INPUT MATERIAL:
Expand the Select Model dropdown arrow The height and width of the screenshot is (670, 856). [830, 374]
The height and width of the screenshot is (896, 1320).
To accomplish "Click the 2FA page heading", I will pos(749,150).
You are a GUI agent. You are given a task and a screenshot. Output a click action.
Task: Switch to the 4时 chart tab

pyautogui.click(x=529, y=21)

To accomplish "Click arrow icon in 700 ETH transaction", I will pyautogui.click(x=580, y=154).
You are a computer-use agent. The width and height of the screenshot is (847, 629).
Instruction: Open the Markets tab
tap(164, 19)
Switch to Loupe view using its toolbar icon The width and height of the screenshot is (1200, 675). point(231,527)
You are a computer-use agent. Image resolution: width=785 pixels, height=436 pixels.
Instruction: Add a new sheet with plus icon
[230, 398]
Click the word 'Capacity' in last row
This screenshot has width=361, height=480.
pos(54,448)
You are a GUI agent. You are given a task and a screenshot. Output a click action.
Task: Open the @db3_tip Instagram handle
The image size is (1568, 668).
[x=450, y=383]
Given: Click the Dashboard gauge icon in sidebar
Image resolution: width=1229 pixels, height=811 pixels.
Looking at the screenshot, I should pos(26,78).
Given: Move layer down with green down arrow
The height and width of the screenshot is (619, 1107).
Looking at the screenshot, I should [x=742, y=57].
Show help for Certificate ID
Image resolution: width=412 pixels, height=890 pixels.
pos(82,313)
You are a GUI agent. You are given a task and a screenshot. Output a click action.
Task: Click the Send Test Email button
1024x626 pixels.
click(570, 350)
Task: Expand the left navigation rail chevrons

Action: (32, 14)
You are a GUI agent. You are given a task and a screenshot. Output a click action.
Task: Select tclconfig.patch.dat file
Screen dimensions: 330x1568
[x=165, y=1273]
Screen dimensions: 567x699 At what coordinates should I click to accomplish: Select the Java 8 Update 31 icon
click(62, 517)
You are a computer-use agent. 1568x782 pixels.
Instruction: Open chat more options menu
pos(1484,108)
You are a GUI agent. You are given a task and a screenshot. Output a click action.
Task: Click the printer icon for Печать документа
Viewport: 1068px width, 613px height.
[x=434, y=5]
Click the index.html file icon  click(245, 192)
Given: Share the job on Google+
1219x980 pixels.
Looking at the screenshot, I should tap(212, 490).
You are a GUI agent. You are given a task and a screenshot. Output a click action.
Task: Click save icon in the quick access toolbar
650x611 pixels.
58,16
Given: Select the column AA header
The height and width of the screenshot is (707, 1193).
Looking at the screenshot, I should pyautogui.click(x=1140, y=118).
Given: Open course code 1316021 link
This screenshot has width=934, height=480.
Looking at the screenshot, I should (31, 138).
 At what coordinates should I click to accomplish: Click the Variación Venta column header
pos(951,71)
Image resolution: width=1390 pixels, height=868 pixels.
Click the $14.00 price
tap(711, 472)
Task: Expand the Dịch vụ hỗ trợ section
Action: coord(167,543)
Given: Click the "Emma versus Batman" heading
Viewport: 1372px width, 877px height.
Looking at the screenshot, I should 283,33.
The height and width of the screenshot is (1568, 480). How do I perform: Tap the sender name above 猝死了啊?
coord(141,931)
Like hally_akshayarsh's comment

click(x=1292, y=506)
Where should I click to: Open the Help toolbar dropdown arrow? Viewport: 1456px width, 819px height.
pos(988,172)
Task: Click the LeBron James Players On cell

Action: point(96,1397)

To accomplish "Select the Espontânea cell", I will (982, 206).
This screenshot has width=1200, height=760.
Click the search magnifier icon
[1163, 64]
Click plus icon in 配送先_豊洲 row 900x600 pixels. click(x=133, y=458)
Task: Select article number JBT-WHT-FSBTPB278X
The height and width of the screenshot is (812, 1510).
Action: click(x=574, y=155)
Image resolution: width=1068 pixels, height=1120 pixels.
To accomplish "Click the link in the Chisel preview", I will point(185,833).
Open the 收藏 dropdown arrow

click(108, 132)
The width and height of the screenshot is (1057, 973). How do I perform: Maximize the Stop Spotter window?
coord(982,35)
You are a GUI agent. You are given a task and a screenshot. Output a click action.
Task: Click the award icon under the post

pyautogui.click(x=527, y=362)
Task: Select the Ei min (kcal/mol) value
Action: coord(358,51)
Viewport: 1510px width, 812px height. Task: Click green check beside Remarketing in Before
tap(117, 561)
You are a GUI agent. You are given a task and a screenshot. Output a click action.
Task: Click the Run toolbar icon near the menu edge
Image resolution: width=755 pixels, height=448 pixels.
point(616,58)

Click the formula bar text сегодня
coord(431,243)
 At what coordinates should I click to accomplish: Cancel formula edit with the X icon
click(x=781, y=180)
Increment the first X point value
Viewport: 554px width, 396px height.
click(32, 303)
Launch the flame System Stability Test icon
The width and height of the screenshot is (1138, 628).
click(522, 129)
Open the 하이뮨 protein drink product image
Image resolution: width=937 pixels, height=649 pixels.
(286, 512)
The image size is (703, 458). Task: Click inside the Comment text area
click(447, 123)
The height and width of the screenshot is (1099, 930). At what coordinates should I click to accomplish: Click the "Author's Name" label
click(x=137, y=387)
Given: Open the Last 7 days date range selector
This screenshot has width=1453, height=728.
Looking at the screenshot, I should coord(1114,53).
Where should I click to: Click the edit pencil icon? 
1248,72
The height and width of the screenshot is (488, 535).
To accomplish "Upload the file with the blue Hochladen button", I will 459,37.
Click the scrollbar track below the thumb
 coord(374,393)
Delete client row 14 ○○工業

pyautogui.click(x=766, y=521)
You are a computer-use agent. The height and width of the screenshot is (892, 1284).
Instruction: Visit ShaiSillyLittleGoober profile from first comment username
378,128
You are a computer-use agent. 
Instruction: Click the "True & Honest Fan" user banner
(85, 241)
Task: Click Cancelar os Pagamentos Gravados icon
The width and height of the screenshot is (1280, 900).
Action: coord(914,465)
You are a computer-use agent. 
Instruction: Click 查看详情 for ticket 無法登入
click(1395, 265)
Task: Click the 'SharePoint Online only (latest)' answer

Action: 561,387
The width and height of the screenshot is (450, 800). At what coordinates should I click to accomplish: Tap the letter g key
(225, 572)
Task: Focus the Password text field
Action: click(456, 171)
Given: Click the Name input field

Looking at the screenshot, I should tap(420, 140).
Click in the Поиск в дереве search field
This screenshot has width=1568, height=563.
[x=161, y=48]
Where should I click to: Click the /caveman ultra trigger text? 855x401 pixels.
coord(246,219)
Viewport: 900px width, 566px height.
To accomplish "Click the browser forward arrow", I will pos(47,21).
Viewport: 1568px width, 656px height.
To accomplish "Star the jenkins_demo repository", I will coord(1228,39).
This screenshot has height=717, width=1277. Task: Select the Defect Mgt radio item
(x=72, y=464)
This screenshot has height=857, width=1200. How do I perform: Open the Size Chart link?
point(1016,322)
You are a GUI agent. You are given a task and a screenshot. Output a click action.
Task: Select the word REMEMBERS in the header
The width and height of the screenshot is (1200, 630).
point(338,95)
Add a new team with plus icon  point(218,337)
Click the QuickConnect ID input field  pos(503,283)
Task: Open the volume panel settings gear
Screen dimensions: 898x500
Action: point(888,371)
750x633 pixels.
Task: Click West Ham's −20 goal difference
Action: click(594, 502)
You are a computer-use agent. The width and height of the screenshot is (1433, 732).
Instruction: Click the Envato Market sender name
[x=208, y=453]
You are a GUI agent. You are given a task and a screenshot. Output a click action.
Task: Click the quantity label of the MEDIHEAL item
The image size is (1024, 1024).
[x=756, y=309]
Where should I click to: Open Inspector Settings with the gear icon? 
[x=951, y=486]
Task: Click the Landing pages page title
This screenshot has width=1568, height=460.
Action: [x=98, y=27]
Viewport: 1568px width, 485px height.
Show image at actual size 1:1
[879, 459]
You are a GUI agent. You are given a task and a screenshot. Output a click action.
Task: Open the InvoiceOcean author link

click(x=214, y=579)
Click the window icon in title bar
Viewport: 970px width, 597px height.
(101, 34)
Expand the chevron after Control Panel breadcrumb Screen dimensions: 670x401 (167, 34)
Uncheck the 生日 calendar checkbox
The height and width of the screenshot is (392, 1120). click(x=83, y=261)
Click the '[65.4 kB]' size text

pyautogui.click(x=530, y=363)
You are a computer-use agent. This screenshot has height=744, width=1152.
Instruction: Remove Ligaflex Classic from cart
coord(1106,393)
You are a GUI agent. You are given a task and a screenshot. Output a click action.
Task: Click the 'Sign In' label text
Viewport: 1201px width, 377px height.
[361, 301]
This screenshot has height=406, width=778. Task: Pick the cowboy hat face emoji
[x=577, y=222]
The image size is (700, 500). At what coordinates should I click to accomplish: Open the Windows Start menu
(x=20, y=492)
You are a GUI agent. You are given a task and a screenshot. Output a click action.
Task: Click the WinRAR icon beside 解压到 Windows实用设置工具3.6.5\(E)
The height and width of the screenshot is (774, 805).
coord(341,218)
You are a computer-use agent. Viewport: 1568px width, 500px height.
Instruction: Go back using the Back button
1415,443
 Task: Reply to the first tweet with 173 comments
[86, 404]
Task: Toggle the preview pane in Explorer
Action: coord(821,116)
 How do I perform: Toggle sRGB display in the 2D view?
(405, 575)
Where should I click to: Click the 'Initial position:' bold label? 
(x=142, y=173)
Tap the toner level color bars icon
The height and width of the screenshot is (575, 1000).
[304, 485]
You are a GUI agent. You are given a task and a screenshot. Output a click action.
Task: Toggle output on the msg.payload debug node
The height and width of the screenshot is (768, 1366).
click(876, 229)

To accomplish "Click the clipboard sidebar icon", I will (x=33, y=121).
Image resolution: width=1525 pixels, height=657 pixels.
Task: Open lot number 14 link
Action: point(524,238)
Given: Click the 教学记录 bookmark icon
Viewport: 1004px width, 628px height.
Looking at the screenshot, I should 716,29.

TRY IT:
From the entries above, print the lines beginning at the one with "Task: Click the Run" and stopping after the one with "You are a computer-use agent. The height", exactly as written and with nothing else.

TASK RESPONSE:
Task: Click the Run toolbar icon near the menu edge
Image resolution: width=755 pixels, height=448 pixels.
point(616,58)

Click the formula bar text сегодня
coord(431,243)
 At what coordinates should I click to accomplish: Cancel formula edit with the X icon
click(x=781, y=180)
Increment the first X point value
Viewport: 554px width, 396px height.
click(32, 303)
Launch the flame System Stability Test icon
The width and height of the screenshot is (1138, 628).
click(522, 129)
Open the 하이뮨 protein drink product image
Image resolution: width=937 pixels, height=649 pixels.
(286, 512)
The image size is (703, 458). Task: Click inside the Comment text area
click(447, 123)
The height and width of the screenshot is (1099, 930). At what coordinates should I click to accomplish: Click the "Author's Name" label
click(x=137, y=387)
Given: Open the Last 7 days date range selector
This screenshot has width=1453, height=728.
Looking at the screenshot, I should coord(1114,53).
Where should I click to: Click the edit pencil icon? 
1248,72
The height and width of the screenshot is (488, 535).
To accomplish "Upload the file with the blue Hochladen button", I will 459,37.
Click the scrollbar track below the thumb
 coord(374,393)
Delete client row 14 ○○工業

pyautogui.click(x=766, y=521)
You are a computer-use agent. The height and width of the screenshot is (892, 1284).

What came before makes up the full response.